**Text provided:**
□ □ □ □

Network-based label space partition ensemble classification

class skmultilearn.ensemble.LabelSpacePartitioningClassifier(classifier=None, clusterer=None, require_dense=None)[source]

Bases: skmultilearn.problem_transform.br.BinaryRelevance

Partition label space and classify each subspace separately

This classifier performs classification by:

1. partitioning the label space into separate, smaller multi-label sub problems, using the supplied label space clusterer

  1. training an instance of the supplied base mult-label classifier for each label space subset in the partition
  2. predicting the result with each of subclassifiers and returning the sum of their results
Parameters:
  • classifier (BaseEstimator) – the base classifier that will be used in a class, will be automatically put under self.classifier.
  • clusterer (LabelSpaceClustererBase) – object that partitions the output space, will be automatically put under self.clusterer.
  • require_dense ([bool, bool]) – whether the base classifier requires [input, output] matrices in dense representation, will be automatically put under self.require_dense.
model_count_

number of trained models, in this classifier equal to the number of partitions

Type:int
partition_

list of lists of label indexes, used to index the output space matrix, set in _generate_partition() via fit()

Type:List[List[int]], shape=(model_count_,)
classifiers

list of classifiers trained per partition, set in fit()

Type:List[BaseEstimator], shape=(model_count_,)

□ □ □ □

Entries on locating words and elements

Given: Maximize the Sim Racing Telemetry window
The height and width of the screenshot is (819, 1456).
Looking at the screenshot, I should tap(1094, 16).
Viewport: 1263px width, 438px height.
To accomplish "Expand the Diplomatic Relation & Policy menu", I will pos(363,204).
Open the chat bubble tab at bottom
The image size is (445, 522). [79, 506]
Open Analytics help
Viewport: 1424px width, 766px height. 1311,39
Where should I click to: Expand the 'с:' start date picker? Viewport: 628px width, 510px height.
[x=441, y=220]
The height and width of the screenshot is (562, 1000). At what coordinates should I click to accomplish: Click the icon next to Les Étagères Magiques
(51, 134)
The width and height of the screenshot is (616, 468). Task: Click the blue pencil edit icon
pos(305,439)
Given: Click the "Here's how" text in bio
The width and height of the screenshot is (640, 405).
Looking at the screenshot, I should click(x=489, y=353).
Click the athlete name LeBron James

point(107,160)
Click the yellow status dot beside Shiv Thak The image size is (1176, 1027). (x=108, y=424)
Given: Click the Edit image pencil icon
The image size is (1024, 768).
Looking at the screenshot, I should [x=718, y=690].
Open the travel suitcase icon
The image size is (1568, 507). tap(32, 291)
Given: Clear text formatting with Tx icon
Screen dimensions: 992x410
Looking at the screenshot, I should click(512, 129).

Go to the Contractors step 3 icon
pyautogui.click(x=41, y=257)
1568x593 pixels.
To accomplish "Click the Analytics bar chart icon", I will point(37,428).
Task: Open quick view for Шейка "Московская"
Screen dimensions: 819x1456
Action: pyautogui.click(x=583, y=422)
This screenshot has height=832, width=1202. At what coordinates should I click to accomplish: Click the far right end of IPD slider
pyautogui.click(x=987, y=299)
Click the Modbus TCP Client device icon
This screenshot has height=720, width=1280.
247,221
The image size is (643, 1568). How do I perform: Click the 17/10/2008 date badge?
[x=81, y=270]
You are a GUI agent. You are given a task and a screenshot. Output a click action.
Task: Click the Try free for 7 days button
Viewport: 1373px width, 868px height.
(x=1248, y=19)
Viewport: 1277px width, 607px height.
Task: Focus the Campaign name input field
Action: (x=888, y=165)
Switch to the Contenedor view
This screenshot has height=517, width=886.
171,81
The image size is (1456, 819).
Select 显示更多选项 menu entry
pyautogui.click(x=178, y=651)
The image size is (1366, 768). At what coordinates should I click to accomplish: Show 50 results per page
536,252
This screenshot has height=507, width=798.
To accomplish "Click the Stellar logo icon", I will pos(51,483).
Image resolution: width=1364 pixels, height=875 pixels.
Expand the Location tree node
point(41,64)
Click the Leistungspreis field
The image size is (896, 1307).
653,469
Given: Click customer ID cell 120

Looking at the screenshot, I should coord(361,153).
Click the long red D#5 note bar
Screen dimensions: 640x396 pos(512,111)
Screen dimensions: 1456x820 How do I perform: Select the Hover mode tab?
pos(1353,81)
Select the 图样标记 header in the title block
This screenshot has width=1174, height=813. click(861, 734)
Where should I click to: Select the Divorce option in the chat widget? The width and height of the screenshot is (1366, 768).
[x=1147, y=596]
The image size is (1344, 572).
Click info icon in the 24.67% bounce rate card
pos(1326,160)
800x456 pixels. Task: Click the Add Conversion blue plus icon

□ □ □ □

**Problem set:**
A – What class does the LabelSpacePartitioningClassifier documentation list as its base?
B – Please write out everything in the LabelSpacePartitioningClassifier documentation from "1. partitioning the" down to "put under self.clusterer.".
C – Extend the LabelSpacePartitioningClassifier documentation past the point where it stops.

**Results in order:**
A – skmultilearn.problem_transform.br.BinaryRelevance

B –
1. partitioning the label space into separate, smaller multi-label sub problems, using the supplied label space clusterer

  1. training an instance of the supplied base mult-label classifier for each label space subset in the partition
  2. predicting the result with each of subclassifiers and returning the sum of their results
Parameters:
  • classifier (BaseEstimator) – the base classifier that will be used in a class, will be automatically put under self.classifier.
  • clusterer (LabelSpaceClustererBase) – object that partitions the output space, will be automatically put under self.clusterer.

C –
References

If you use this clusterer please cite the clustering paper:

@Article{datadriven,
    author = {Szymański, Piotr and Kajdanowicz, Tomasz and Kersting, Kristian},
    title = {How Is a Data-Driven Approach Better than Random Choice in
    Label Space Division for Multi-Label Classification?},
    journal = {Entropy},
    volume = {18},
    year = {2016},
    number = {8},
    article_number = {282},
    url = {http://www.mdpi.com/1099-4300/18/8/282},
    issn = {1099-4300},
    doi = {10.3390/e18080282}
}

Examples

Here’s an example of building a partitioned ensemble of Classifier Chains

from skmultilearn.ensemble import MajorityVotingClassifier
from skmultilearn.cluster import FixedLabelSpaceClusterer
from skmultilearn.problem_transform import ClassifierChain
from sklearn.naive_bayes import GaussianNB

classifier = MajorityVotingClassifier(
    clusterer = FixedLabelSpaceClusterer(clusters = [[1,3,4], [0, 2, 5]]),
    classifier = ClassifierChain(classifier=GaussianNB())
)
classifier.fit(X_train,y_train)
predictions = classifier.predict(X_test)

More advanced examples can be found in the label relations exploration guide

predict(X)[source]

Predict labels for X

Parameters:X (numpy.ndarray or scipy.sparse.csc_matrix) – input features of shape (n_samples, n_features)
Returns:binary indicator matrix with label assignments with shape (n_samples, n_labels)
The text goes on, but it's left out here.